WireGuard Performance - What bandwith to expect?

Started by o58rHtfJdDiU3p, July 28, 2025, 10:43:41 AM

Previous topic - Next topic
Hello,

I'm currently experimenting with segmenting my home network using WireGuard as an alternative to VLANs, which would require appropriate hardware support.

I seem to have the WireGuard instances and individual peers under control, but now I'm getting into the nitty-gritty of the expected performance.

My OPNsense runs under Proxmox on an older i7-6700 machine. Both CPU and RAM seem to have sufficient performance margins.
The device has an Intel X520 dual SFP+ network card that supports 10Gbit/s.

I am testing with Crystal Disk Mark to test on a CIFS network share on a file server that is on the 10G network. So all devices, file server, test notebook and OPNsense router are on 10G network.
Here are my results.

1.) direct connection (without OPNsense routing)
R: 505.19 MByte/s
W: 479.73 MByte/s

2.) Wireguard activated between Notebook and OPNsense.
OPNsense has paravirtualized NIC so Intel X520 is initialized by Proxmox.
R: 67.61 MByte/s
W: 50.55 MByte/s

3.) WireGuard with NIC PCIe passthrough in OPNsense VM. So OPNsense should have exclusive access to the 10Gbit/s network card.
R: 57.13 MByte/s
W: 27.25 MByte/s

So the question is now: What do I see with these results?

Is it totally normal that with the WG tunnel the performance drops by a factor 10?
I do know that WG com is encrypted and this slows down the communication but I don't see any bottleneck on the HW side.

Is it possible that my network card is still running on 1Gbit/s instead of 10Gbit/s?

Hope someone can help!
Thanks!

July 28, 2025, 11:01:01 AM #1 Last Edit: July 28, 2025, 11:02:53 AM by meyergru
First off, I do not get how WireGuard could be an alternative to VLANs: If your switches do not support VLANs, you would have to put all of your clients into one network. In that situation, there is no security benefit if clients may only connect to your OpnSense via WG tunnels.

Consider that within your LAN, any client can communicate / infiltrate any other client directly, without going through OpnSense. That is the whole point of VLAN separation, besides making collision domains smaller, thus having less broadcast traffic.

Your physical connection is not at 1 Gbit/s, otherwise you would not see 500 MByte/s traffic.

The wireguard speed looks about right, with old CPUs, it is usually at ~600 MBit/s, which you see. That is not a factor of 10, but a limit imposed by the encryption speed of your CPU(s).

Depending on the physical CPU and the chosen CPU emulation, you can or cannot use AES instructions. For these types of applications, I would switch the CPU type to "host" in Proxmox.
Intel N100, 4* I226-V, 2* 82559, 16 GByte, 500 GByte NVME, ZTE F6005

1100 down / 800 up, Bufferbloat A+

July 28, 2025, 01:32:28 PM #2 Last Edit: July 28, 2025, 01:41:53 PM by o58rHtfJdDiU3p
Quote from: meyergru on July 28, 2025, 11:01:01 AMFirst off, I do not get how WireGuard could be an alternative to VLANs: If your switches do not support VLANs, you would have to put all of your clients into one network.

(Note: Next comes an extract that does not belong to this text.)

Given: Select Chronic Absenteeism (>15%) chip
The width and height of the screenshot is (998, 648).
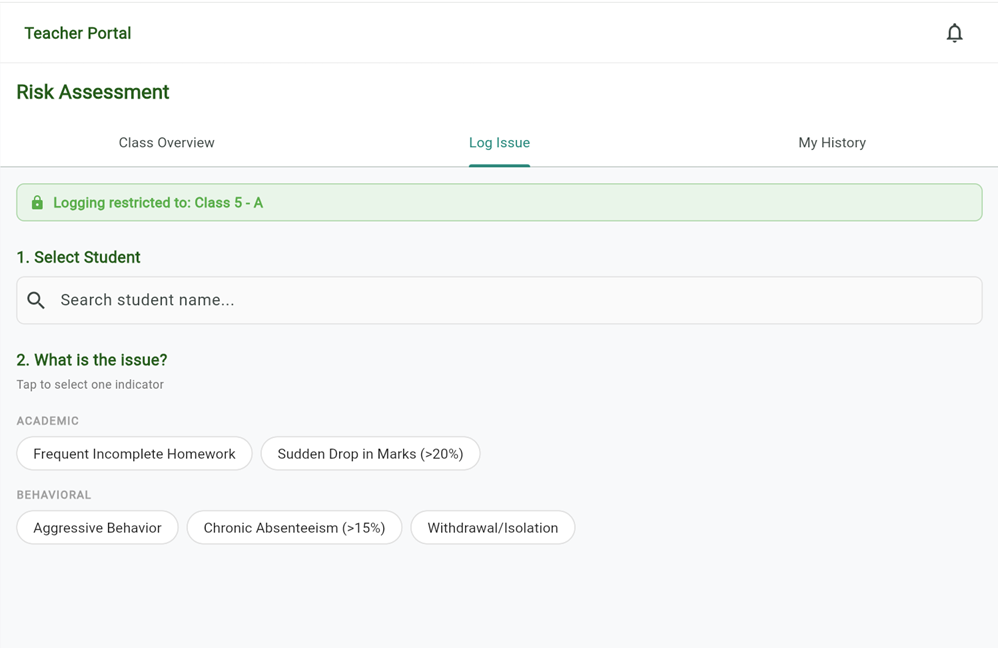Looking at the screenshot, I should click(294, 528).
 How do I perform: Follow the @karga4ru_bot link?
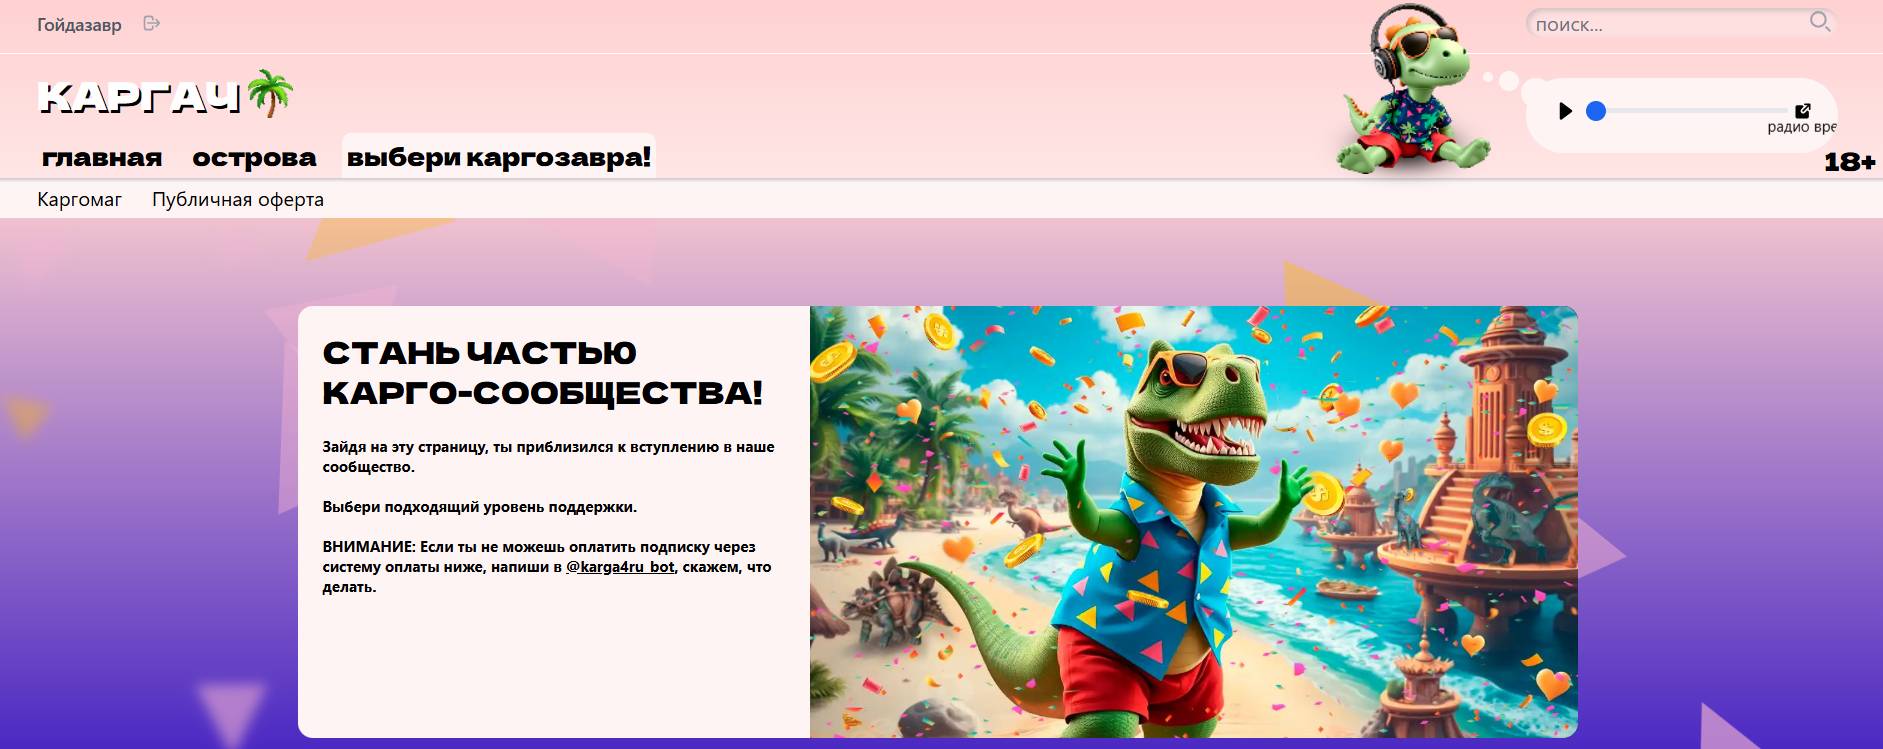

In that situation, there is no security benefit if clients may only connect to your OpnSense via WG tunnels.

then please let me explain:
my plan is to configure all sensible clients in some WireGuard subnets. then the communication data is forced to be routed over the OPNsense router and I gain control over which subnet and device is allowed to communicate with which. And that's although on HW level all are connected over the same LAN equipment.
Of course you are right, this is just more secure if the WireGuard tunnels are really used and on the clients whole communication is routed through the tunnel.
I would say the point of encrypted VPN tunnels is that other clients can see that something is transmitted but can't see what, until the packets go to the router. There the router decides who is allowed to get in touch with whom. So it's not true if you say that every untrustworthy LAN device can communicate with other sensible devices... is it?

Quote from: meyergru on July 28, 2025, 11:01:01 AMConsider that within your LAN, any client can communicate / infiltrate any other client directly, without going through OpnSense. That is the whole point of VLAN separation, besides making collision domains smaller, thus having less broadcast traffic.

Your physical connection is not at 1 Gbit/s, otherwise you would not see 500 MByte/s traffic.

not sure about that.
the 500 MByte/s are just when I connect directly without any WG tunnel. since both devices are in the same subnet in this configuration, the traffic goes directly without the need of any routing of the OPNsense device. So I still can't say if the OPNsense device really makes use of the whole 10Gbit/s.

Quote from: meyergru on July 28, 2025, 11:01:01 AMThe wireguard speed looks about right, with old CPUs, it is usually at ~600 MBit/s, which you see. That is not a factor of 10, but a limit imposed by the encryption speed of your CPU(s).

That's disapointing. The CPU runs typically on 20 or 30% for 6 cores and what I have read, WG should be able to make use of multiple cores.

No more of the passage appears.